DESCRIPTION OF THE TASK
The result is the exact lines from the one containing "Click the New Java Package icon" through the final line of the entries; leave out the pictures.

Records drawn from a dataset
□ □ □ □

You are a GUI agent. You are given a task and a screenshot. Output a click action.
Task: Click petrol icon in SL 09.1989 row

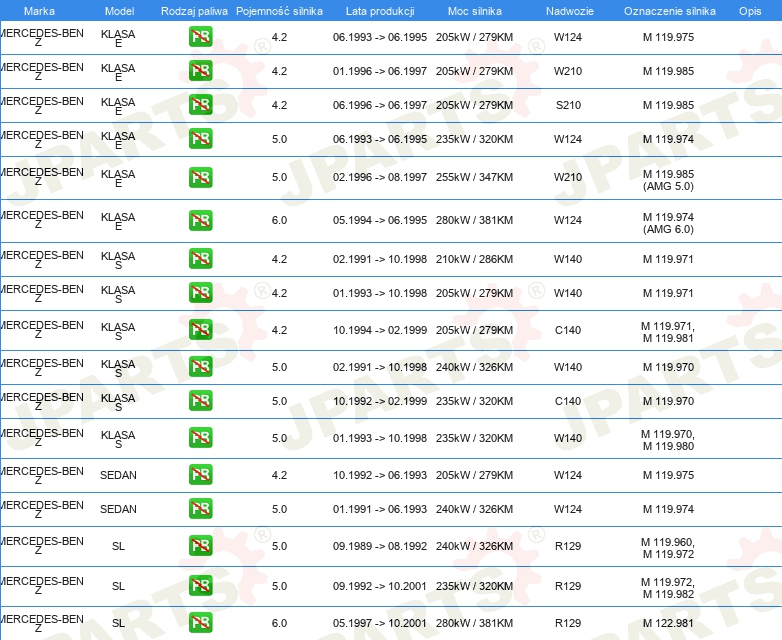pos(200,546)
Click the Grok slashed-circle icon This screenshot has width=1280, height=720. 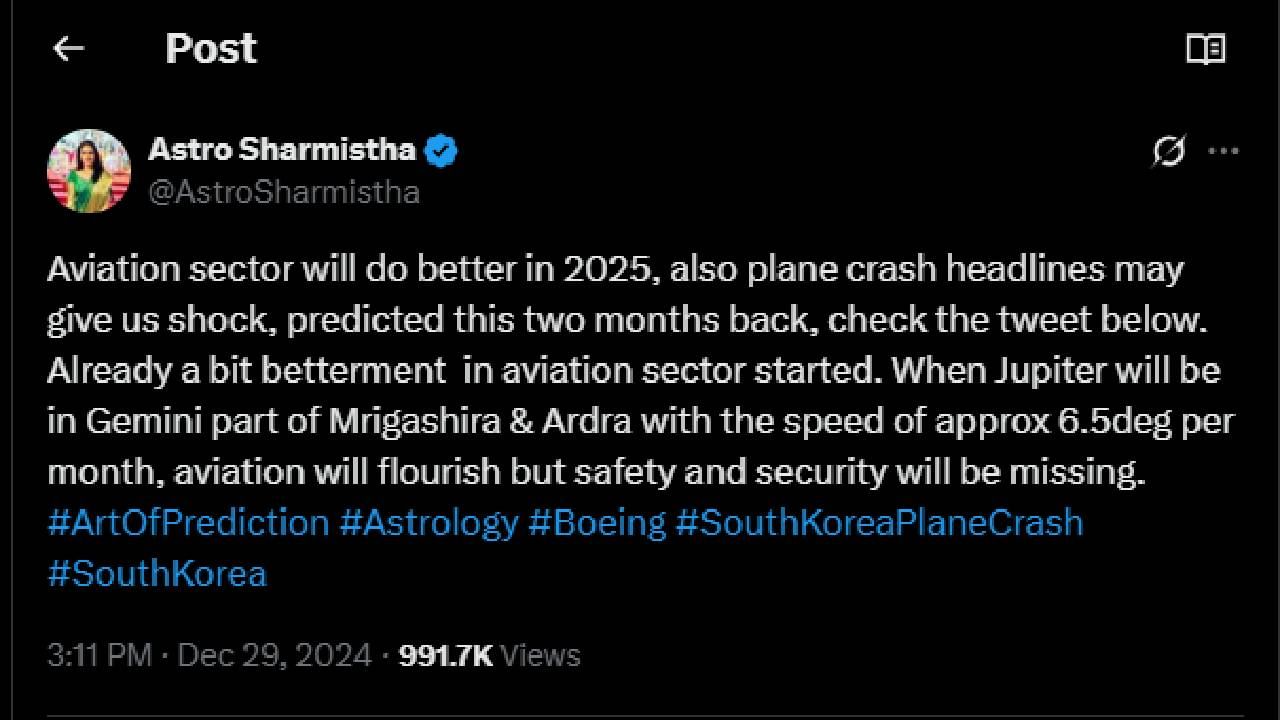[x=1168, y=152]
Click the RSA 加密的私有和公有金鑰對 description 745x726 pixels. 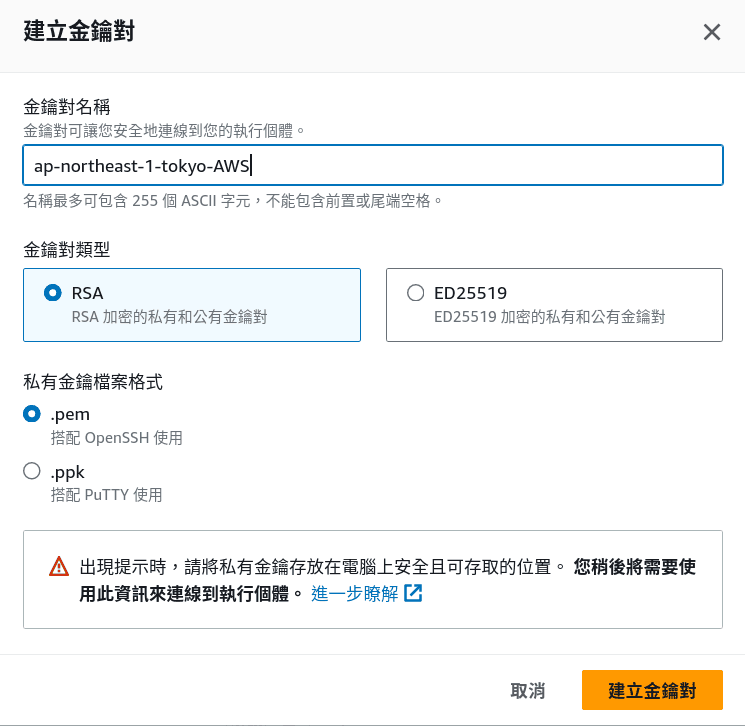pos(170,317)
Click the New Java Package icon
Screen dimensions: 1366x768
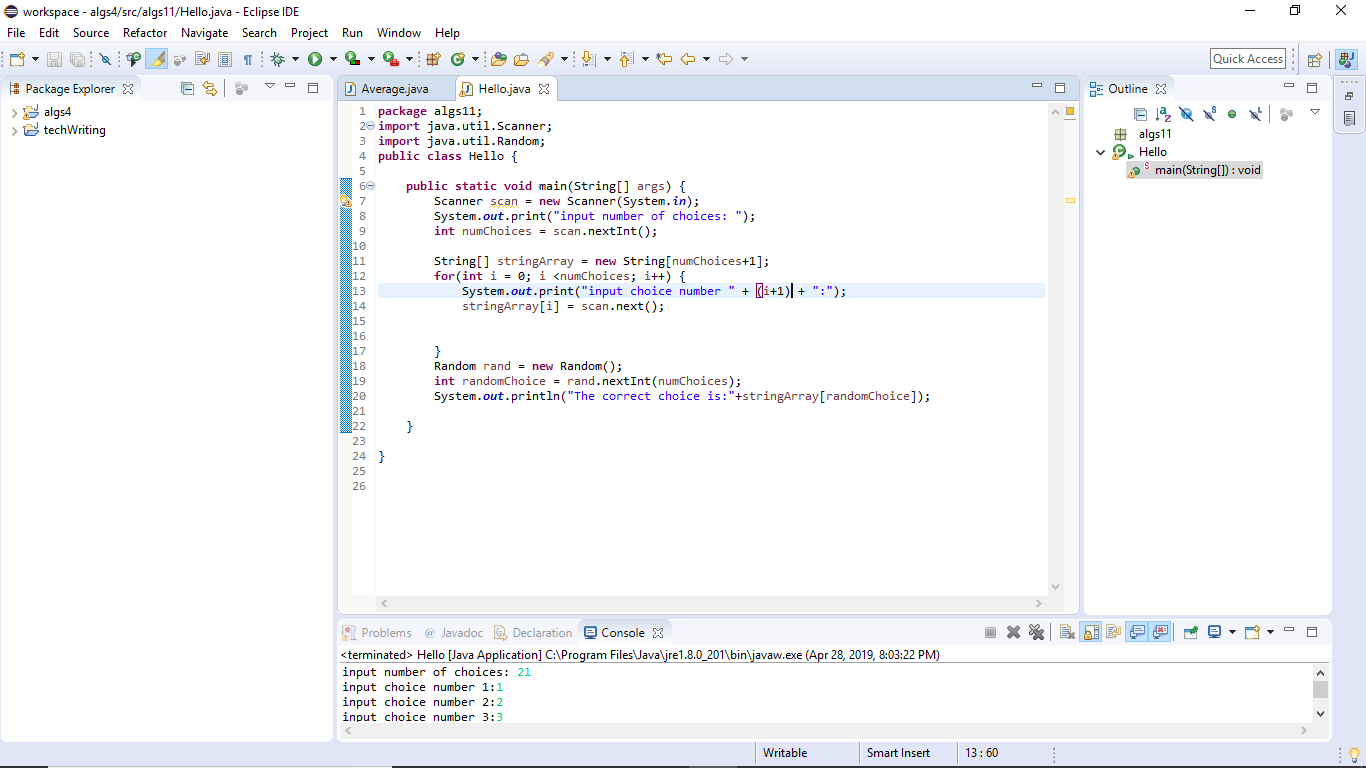click(433, 58)
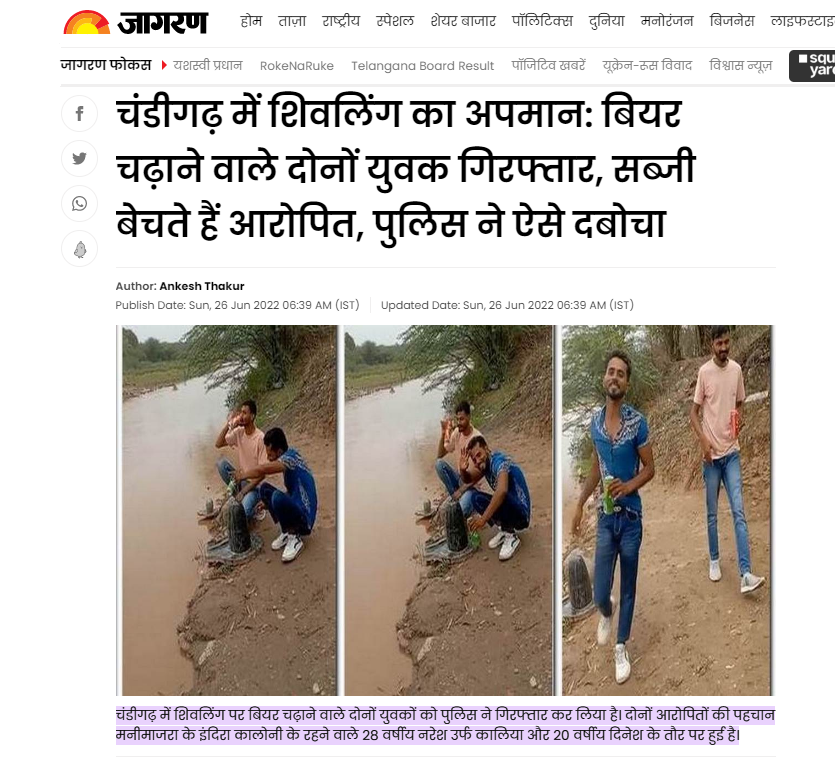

□ □ □ □

RESPONSE TO THIS TASK
Click the New Java Package icon
Screen dimensions: 1366x768
click(433, 58)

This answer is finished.